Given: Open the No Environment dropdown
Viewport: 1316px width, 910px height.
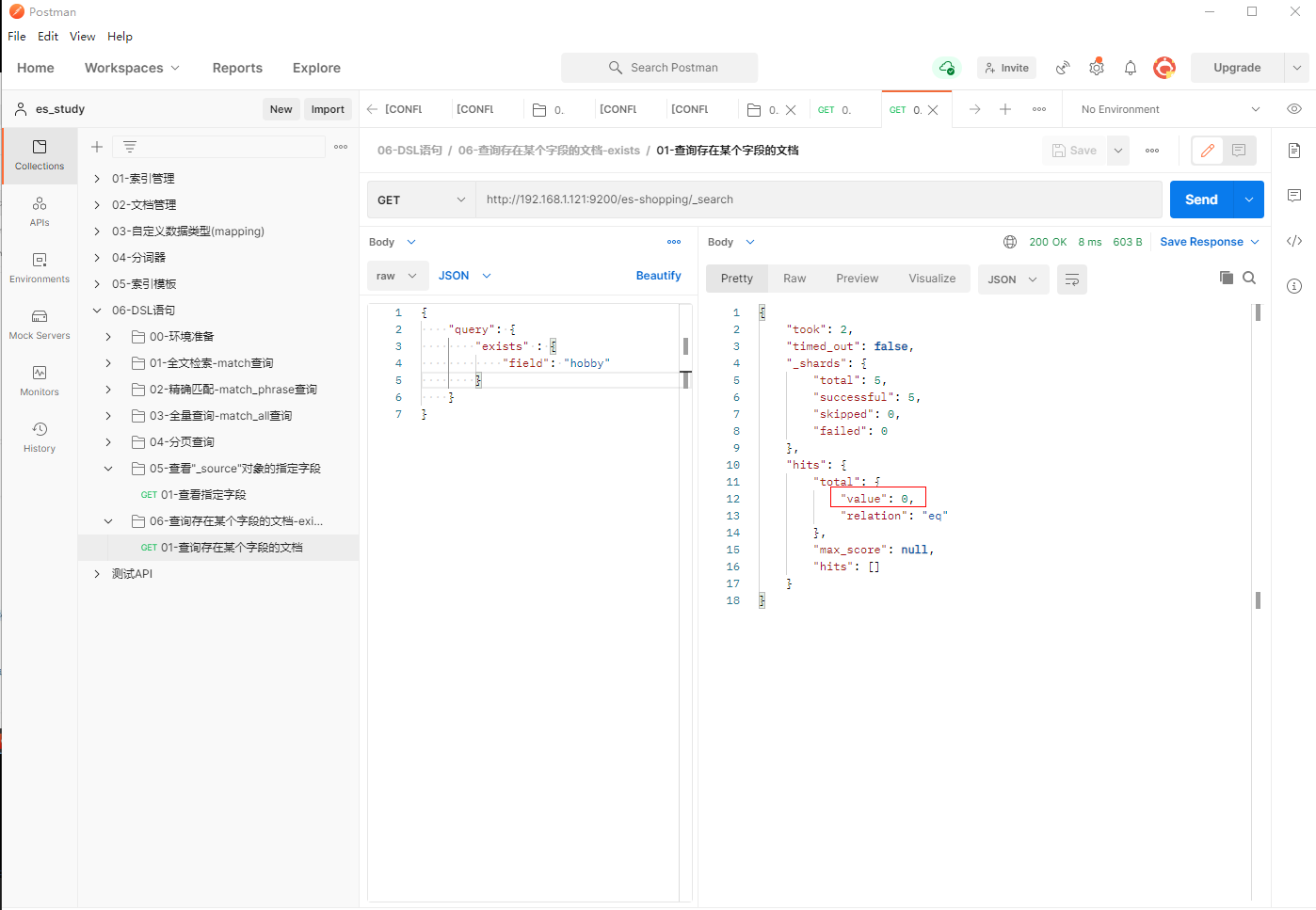Looking at the screenshot, I should [x=1168, y=109].
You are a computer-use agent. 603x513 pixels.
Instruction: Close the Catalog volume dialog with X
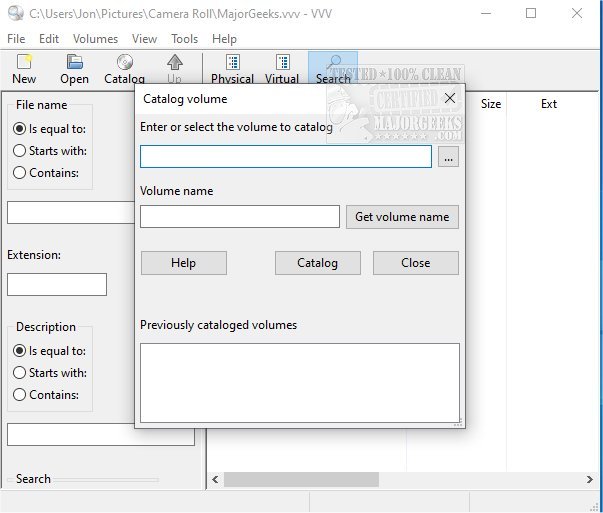click(449, 99)
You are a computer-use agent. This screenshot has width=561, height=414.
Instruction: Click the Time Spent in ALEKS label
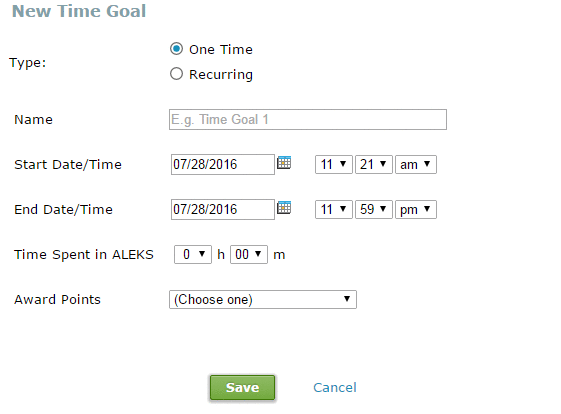[84, 254]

┄┄┄┄┄┄┄┄┄┄

§ Assignment
Every line of the data is to be transcribed exactly, and no picture is to be included.

§ Answer to this task
Given: Open the No Environment dropdown
Viewport: 1316px width, 910px height.
Looking at the screenshot, I should [x=1168, y=109].
You are a computer-use agent. 603x513 pixels.
Instruction: Close the Catalog volume dialog with X
click(449, 99)
You are a computer-use agent. This screenshot has width=561, height=414.
Instruction: Click the Time Spent in ALEKS label
[84, 254]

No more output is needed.